While Lifetime cemented its position as market leader in terms of sheer volume, the provider was the third highest for revenue, generating £45.2 million (full table below).

Kaplan and QA mainly offer apprenticeships that attract higher funding bands than Lifetime. Three quarters of Kaplan’s apprentices are on the level 7 accountancy or taxation professional standard, which attracts maximum funding of £21,000. QA’s apprenticeships are mostly in IT and business, administration and law at advanced and higher levels.

Lifetime Training’s delivery is focused on hospitality, retail and adult care, with many apprenticeships at level 2.

All three providers are judged ‘good’ by Ofsted.

Notably, Multiverse Group Limited, the rapidly growing tech-driven apprenticeship provider founded by Tony Blair’s son Euan Blair, moved up to fourth in the provider earnings rankings.

Founded in 2016 it earned £44.1 million from apprenticeships in 2022-23, up by a huge 54 per cent from £28.7 million in 2021-22 following a shift to higher level programmes.

Multiverse continues to attract national media attention, with a string of outlets reporting this week that the company’s expansion into America and artificial intelligence had boosted turnover but increased losses to £60.5 million.

BPP Professional Education Limited, another major player in the professional services training sector with a large proportion of its apprenticeships being level 7, rounds out the top five. 

The government announced in September it would be asking employers to fund a “significant” number of level 7 apprenticeships themselves, outside of the apprenticeships budget or levy-funded growth and skills offer.

A final decision on which level 7s are in and which are out of scope of levy funding will be made in “due course”, the DfE said this week.

Both BPP Professional and Kaplan Financial are likely to be significantly impacted by the move.
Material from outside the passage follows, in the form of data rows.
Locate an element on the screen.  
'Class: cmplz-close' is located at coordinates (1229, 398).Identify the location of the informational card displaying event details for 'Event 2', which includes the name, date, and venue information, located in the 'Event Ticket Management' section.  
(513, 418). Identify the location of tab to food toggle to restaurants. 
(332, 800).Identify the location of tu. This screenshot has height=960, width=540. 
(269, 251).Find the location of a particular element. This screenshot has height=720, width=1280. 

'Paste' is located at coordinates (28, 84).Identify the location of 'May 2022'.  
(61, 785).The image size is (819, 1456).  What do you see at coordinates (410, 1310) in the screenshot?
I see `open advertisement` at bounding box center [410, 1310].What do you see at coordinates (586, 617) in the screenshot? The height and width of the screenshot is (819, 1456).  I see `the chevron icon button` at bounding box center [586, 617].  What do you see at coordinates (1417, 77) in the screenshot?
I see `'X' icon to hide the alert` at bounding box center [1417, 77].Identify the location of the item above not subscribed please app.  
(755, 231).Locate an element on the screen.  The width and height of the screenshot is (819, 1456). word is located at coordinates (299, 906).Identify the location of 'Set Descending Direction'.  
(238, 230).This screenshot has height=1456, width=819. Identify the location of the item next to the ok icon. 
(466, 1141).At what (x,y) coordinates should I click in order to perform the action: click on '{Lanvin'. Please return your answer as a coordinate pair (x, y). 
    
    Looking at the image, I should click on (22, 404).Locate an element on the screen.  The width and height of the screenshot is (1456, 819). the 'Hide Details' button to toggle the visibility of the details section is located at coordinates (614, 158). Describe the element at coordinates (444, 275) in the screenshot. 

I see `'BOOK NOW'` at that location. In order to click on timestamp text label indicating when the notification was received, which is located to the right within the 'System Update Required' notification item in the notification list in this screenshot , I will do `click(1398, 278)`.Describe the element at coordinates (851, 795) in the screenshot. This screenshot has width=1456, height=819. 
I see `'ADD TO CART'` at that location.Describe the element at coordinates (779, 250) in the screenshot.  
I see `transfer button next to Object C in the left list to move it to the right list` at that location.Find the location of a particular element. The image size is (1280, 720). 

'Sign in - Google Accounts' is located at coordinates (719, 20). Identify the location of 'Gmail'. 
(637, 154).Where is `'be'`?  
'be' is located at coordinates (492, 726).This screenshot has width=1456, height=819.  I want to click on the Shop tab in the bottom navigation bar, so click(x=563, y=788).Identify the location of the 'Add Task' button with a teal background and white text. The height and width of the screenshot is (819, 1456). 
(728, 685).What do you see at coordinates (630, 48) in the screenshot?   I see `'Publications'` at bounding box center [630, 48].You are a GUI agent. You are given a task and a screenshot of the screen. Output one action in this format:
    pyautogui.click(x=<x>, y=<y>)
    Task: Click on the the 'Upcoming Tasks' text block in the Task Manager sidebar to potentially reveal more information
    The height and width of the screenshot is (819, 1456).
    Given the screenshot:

Making up the top 10 in the earnings table in 2022-23 was Corndel Ltd and JTL, alongside public sector bodies of the British Army, Royal Navy and Royal Air Force, whose presence in the rankings highlights the importance of apprenticeships in military training.

The Open University was the highest earning university, placing 11th with £19.8 million, while the college that generated the most from apprenticeships in 2022-23 was Bridgwater and Taunton College, placing 30th with £11.3 million.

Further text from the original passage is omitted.